**Work item**
Would you show every line from the records that holds "décembre"?

(Exercise data begins)

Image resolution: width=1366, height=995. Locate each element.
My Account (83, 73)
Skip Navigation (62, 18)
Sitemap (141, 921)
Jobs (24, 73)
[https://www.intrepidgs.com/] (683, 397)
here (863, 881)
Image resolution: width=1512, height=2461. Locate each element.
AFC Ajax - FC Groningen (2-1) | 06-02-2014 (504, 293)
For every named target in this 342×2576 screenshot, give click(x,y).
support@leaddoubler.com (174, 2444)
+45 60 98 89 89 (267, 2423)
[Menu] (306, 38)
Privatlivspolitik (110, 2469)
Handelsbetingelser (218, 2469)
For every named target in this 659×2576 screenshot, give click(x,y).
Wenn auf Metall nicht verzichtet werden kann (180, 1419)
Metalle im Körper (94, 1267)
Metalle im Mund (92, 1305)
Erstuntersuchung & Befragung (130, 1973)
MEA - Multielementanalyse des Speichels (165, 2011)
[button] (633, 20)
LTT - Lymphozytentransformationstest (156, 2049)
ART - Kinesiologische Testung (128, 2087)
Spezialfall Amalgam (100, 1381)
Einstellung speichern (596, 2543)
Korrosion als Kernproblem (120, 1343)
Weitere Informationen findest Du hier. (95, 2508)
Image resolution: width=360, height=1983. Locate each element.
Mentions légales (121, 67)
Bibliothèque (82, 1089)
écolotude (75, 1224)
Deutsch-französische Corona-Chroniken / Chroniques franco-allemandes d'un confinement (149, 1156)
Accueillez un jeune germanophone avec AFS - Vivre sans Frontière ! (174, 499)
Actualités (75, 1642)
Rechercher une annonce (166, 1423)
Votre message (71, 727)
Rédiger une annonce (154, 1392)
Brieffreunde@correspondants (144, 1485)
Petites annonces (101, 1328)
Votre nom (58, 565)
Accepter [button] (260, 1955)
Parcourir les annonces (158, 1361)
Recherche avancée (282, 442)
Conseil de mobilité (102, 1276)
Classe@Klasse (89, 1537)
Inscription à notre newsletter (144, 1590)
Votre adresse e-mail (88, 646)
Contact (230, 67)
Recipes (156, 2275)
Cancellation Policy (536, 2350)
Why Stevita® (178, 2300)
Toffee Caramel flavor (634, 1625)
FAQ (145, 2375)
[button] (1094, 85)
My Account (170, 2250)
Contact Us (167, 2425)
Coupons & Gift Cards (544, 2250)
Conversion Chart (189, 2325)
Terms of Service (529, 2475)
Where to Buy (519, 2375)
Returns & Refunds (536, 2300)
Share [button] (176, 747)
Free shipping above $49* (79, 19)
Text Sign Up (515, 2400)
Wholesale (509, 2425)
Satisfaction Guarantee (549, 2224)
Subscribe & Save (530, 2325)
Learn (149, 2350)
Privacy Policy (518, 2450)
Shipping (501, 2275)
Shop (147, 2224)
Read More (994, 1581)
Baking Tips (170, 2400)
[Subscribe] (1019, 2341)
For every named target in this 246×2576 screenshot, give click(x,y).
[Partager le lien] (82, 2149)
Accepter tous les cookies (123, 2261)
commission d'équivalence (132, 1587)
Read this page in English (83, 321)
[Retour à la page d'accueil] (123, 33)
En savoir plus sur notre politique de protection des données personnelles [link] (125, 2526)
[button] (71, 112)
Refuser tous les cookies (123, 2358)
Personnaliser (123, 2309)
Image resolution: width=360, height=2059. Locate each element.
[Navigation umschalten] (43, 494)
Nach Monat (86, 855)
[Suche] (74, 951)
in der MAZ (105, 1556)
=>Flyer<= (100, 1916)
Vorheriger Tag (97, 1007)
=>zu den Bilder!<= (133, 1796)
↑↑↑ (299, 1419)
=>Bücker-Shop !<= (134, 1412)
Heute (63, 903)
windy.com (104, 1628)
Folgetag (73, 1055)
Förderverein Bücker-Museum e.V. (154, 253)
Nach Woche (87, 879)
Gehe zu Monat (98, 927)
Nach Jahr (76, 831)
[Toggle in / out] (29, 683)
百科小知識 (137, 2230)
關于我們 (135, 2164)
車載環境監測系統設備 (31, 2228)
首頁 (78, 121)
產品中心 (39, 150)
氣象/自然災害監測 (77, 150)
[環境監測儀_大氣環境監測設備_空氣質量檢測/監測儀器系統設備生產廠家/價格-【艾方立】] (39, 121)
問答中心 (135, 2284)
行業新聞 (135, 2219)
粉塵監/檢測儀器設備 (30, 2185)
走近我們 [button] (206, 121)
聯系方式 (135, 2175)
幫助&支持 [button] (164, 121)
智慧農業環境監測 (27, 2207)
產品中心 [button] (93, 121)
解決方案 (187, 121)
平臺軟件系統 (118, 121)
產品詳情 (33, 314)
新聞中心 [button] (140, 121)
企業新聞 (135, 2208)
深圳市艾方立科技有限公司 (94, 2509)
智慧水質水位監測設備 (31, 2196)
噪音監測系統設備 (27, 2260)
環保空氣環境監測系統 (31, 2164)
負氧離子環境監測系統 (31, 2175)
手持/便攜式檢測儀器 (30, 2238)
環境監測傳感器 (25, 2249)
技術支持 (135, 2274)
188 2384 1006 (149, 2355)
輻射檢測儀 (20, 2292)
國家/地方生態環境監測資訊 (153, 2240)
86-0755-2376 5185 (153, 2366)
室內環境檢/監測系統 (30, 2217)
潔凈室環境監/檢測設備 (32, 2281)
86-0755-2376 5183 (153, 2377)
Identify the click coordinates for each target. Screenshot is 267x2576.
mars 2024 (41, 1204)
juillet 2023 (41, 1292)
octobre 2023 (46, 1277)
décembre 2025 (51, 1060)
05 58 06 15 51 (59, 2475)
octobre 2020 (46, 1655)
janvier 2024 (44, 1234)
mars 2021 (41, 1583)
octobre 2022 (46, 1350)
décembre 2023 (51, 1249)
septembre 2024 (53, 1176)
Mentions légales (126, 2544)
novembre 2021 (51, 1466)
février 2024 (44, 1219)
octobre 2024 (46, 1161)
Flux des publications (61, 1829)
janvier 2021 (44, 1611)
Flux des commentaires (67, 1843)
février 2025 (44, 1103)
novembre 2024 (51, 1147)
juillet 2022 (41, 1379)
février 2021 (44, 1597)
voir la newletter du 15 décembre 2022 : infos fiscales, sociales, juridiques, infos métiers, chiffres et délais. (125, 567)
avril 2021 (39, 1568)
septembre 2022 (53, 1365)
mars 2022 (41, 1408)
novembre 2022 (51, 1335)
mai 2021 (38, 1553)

(Exercise data ends)

**Task output**
décembre 2025 (51, 1060)
décembre 2023 (51, 1249)
voir la newletter du 15 décembre 2022 : infos fiscales, sociales, juridiques, infos métiers, chiffres et délais. (125, 567)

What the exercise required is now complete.